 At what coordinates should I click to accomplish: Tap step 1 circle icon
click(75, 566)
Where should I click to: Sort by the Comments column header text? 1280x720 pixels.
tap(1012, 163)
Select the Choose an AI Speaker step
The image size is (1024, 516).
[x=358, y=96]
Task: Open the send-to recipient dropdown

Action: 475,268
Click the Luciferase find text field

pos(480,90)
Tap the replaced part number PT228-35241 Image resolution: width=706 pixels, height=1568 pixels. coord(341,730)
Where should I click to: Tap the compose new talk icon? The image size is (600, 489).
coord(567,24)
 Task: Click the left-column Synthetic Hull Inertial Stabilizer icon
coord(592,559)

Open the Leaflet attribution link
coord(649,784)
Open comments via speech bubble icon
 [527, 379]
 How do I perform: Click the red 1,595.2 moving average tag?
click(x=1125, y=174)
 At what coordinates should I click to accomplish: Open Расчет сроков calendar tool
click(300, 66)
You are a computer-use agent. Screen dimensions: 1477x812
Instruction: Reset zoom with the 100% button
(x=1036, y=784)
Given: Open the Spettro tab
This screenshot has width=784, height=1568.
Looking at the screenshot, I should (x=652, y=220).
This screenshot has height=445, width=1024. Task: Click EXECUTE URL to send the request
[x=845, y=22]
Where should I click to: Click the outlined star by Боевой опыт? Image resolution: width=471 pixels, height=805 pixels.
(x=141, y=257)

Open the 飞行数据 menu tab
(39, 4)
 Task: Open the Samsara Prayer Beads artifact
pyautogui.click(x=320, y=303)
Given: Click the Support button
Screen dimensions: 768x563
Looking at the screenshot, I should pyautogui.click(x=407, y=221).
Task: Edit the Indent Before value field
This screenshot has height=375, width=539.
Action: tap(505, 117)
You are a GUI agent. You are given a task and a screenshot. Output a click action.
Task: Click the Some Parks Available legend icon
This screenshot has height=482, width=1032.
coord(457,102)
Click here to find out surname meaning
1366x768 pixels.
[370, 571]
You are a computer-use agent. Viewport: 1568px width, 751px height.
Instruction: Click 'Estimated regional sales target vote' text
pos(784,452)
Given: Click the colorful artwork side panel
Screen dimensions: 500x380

────────────────────

* [WHAT YOU ARE ASKED TO DO] Your task is to restate the material above word for word.

* [EXPECTED OUTPUT]
 At what coordinates should I click to accomplish: Tap step 1 circle icon
click(75, 566)
Where should I click to: Sort by the Comments column header text? 1280x720 pixels.
tap(1012, 163)
Select the Choose an AI Speaker step
The image size is (1024, 516).
[x=358, y=96]
Task: Open the send-to recipient dropdown

Action: 475,268
Click the Luciferase find text field

pos(480,90)
Tap the replaced part number PT228-35241 Image resolution: width=706 pixels, height=1568 pixels. coord(341,730)
Where should I click to: Tap the compose new talk icon? The image size is (600, 489).
coord(567,24)
 Task: Click the left-column Synthetic Hull Inertial Stabilizer icon
coord(592,559)

Open the Leaflet attribution link
coord(649,784)
Open comments via speech bubble icon
 [527, 379]
 How do I perform: Click the red 1,595.2 moving average tag?
click(x=1125, y=174)
 At what coordinates should I click to accomplish: Open Расчет сроков calendar tool
click(300, 66)
You are a computer-use agent. Screen dimensions: 1477x812
Instruction: Reset zoom with the 100% button
(x=1036, y=784)
Given: Open the Spettro tab
This screenshot has width=784, height=1568.
Looking at the screenshot, I should (x=652, y=220).
This screenshot has height=445, width=1024. Task: Click EXECUTE URL to send the request
[x=845, y=22]
Where should I click to: Click the outlined star by Боевой опыт? Image resolution: width=471 pixels, height=805 pixels.
(x=141, y=257)

Open the 飞行数据 menu tab
(39, 4)
 Task: Open the Samsara Prayer Beads artifact
pyautogui.click(x=320, y=303)
Given: Click the Support button
Screen dimensions: 768x563
Looking at the screenshot, I should pyautogui.click(x=407, y=221).
Task: Edit the Indent Before value field
This screenshot has height=375, width=539.
Action: tap(505, 117)
You are a GUI agent. You are given a task and a screenshot. Output a click action.
Task: Click the Some Parks Available legend icon
This screenshot has height=482, width=1032.
coord(457,102)
Click here to find out surname meaning
1366x768 pixels.
[370, 571]
You are a computer-use agent. Viewport: 1568px width, 751px height.
Instruction: Click 'Estimated regional sales target vote' text
pos(784,452)
Given: Click the colorful artwork side panel
Screen dimensions: 500x380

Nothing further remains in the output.